Hilena, como le dicen sus amistades, nació en Medellín y creció en el barrio Santa Cruz. Entre sus recuerdos están los juegos en la loma y la subida a “la 40” (carrera 48), una calle llena de historias. Cuenta que desde que estaba en primero de primaria se sentía toda una artista cuando una de sus tareas era aprenderse poemas y lo que más disfrutaba era ponerse los vestidos que le hacía su abuela y declamar en público. También dramatizaba canciones y participaba en todos los actos cívicos. Quiso entrar a clases de danza y teatro pero su familia no estaba de acuerdo. “Para ellos eso no era bueno, las mujeres no podían hacer ese tipo de cosas”, menciona mientras su voz disminuye un poco.
Siendo aún muy joven quedó embarazada de su primer hijo, y aunque empezó a estudiar dibujo industrial, al casarse y empezar una vida de familia, el arte fue quedando a un lado, sin embargo su esencia artística sobresalía al inventarse artesanías para decorar su casa, para vender y encontrar en diferentes elementos inspiración para algo.
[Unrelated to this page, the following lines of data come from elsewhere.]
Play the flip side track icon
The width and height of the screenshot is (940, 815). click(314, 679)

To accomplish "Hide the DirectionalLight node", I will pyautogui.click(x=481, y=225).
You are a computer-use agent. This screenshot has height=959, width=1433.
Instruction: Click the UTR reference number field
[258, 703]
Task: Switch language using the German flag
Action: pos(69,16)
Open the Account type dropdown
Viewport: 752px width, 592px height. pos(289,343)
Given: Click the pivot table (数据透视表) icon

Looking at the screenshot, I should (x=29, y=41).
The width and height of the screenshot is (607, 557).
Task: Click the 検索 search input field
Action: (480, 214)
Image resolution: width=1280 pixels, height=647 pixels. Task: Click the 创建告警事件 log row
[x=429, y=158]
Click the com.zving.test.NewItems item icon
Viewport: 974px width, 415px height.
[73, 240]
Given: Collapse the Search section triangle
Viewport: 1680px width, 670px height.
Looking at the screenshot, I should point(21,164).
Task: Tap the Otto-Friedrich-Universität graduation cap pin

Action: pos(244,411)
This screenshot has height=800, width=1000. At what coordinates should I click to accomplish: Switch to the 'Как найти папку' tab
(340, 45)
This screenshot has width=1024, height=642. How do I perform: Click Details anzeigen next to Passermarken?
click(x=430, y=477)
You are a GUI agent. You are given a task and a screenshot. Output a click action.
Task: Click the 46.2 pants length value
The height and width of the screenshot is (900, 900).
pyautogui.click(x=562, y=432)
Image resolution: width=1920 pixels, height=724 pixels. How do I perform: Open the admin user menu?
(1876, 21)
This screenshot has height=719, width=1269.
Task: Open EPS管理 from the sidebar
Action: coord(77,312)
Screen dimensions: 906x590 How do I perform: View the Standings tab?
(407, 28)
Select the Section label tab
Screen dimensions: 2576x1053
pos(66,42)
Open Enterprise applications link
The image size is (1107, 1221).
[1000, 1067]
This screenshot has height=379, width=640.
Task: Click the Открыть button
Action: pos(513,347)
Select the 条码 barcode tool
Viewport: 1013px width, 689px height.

“Cuando fui madre no pensé que iban a ser artistas, no. Pero cuando mi hijo mayor tenía tres añitos sí empezamos a meterlo a clases en Comfama y se destacaba mucho en dibujo. Ya luego cuando él estaba en tercero me fui a vivir a La Milagrosa y en el colegio donde estaba los llevaban dos veces a la semana a clases a la Escuela Popular de Artistas y era muy talentoso, entonces yo empecé como a fomentarle eso, lo tuve en clases de pintura en la Débora Arango, también lo tuve en teatro y a medida que fueron naciendo y creciendo los otros, los fui metiendo a cosas de arte”, recuerda Ilda mientras empieza a buscar fotografías de sus hijos pequeños.
Pese a que la maternidad pareciera haber alejado el arte, fueron sus mismos hijos quienes la hicieron volver a él. Después de vivir en Envigado y Cartagena, regresaron a Santa Cruz y allí sus hijos menores conocieron la Corporación Cultural Nuestra Gente, en una comparsa quisieron hacer música y empezaron un proceso formativo. Al llevar a sus hijos, la invitaron a ser parte de uno de los grupos de teatro y aceptó
“Hacer teatro con mis hijos, es algo muy genial, uno se siente muy orgulloso, uno se siente como poderoso al ver que está a la par con sus hijos y que están llegando a la gente a través del arte juntos. Y no solamente eso, muchas veces al escribir mi hijo mayor me corrige los textos o mejora mis dibujos”
Sergio, uno de los mayores, se ha inclinado por el arte audiovisual y recuerda que su acercamiento al arte fue en preescolar, donde debía hacer una representación de un gusanito y le dijo a su mamá que tenía que ir disfrazado, hicieron el vestuario con costales y la profesora quedó impresionada porque no pensó que iban a esmerarse tanto. Luego empezó a contar chistes en los actos cívicos y ya cuando estaba en sexto entró a clases de teatro con sus hermanitos en Nuestra Gente.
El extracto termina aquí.